Grossbritannien: Die realen Sorgen der Untertanen
Korrespondent Patrik Wülser: Die choreographierte Staatstrauer für die verstorbene Queen liess die Zumutungen des Alltags für zehn Tage angenehm verblassen. Doch nun herrscht wieder nüchterner Alltag. Eine neue Premierministerin wird einem neuen König in der wöchentlichen Audienz erklären müssen, wie sie die realen Sorgen der Britinnen und Briten zu lösen gedenkt. Steigende Energiepreise und eine exorbitante Inflation plagen die Untertanen.
Bereits bei ihrem ersten Auftritt im Unterhaus versprach die neue britische Premierministerin Liz Truss ein staatliches Hilfspaket. Ab dem 1. Oktober gibt es während zwei Jahren einen Preisdeckel. Das bedeutet, dass die durchschnittliche Jahresrechnung eines britischen Haushalts für Heizung und Strom nicht mehr als 2500 Pfund – umgerechnet etwa 2700 Schweizer Franken – betragen wird. Wie viel die Unterstützung den Staat am Ende kosten wird, hat Truss nicht verraten.
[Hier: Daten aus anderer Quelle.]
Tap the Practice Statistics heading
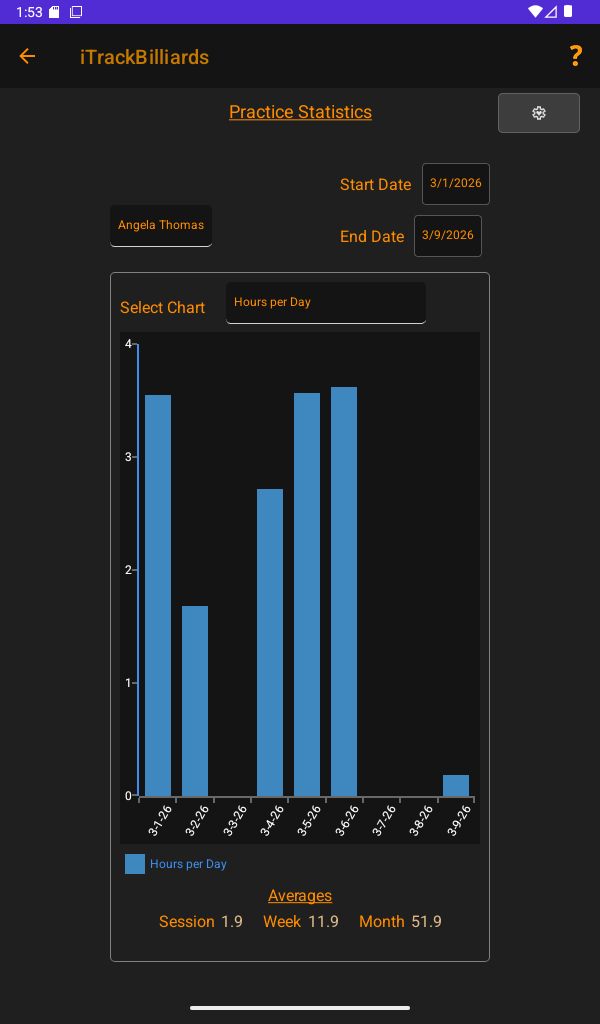coord(300,112)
Laut Schätzungen dürften es weit über 100 Milliarden Pfund (umgerechnet etwa 110 Milliarden Franken) sein. Offen bleibt auch die Frage, wie dieser Schuldenberg dereinst abgetragen werden soll.
USA: Bidens banger Blick auf die Inflationsrate
Korrespondentin Barbara Colpi: In den USA sind viele Menschen besorgt, weil der Alltag immer teurer wird. Im Juni war die Inflation mit 9.1 Prozent so hoch wie seit über 40 Jahren nicht mehr. Inzwischen ist sie leicht zurückgegangen, nicht zuletzt, weil die Benzinpreise wieder etwas fielen, doch die Lebensmittelpreise steigen noch immer. Landauf, landab melden Essensausgabestellen, dass die Nachfrage gestiegen sei und sich zum Teil Schlangen bildeten wie während des Corona-Lockdowns.
In den USA sind es Hilfsorganisationen und Kirchen, die hauptsächlich Menschen in finanzieller Not unterstützen. Der Staat versucht die Inflation mit einer aggressiven Zinspolitik zu stoppen. Die Inflation hat auch Einfluss auf die Politik, denn Anfang November sind Zwischenwahlen und die Republikaner versuchen den Demokraten die Hauptschuld an der Inflation in die Schuhe zu schieben.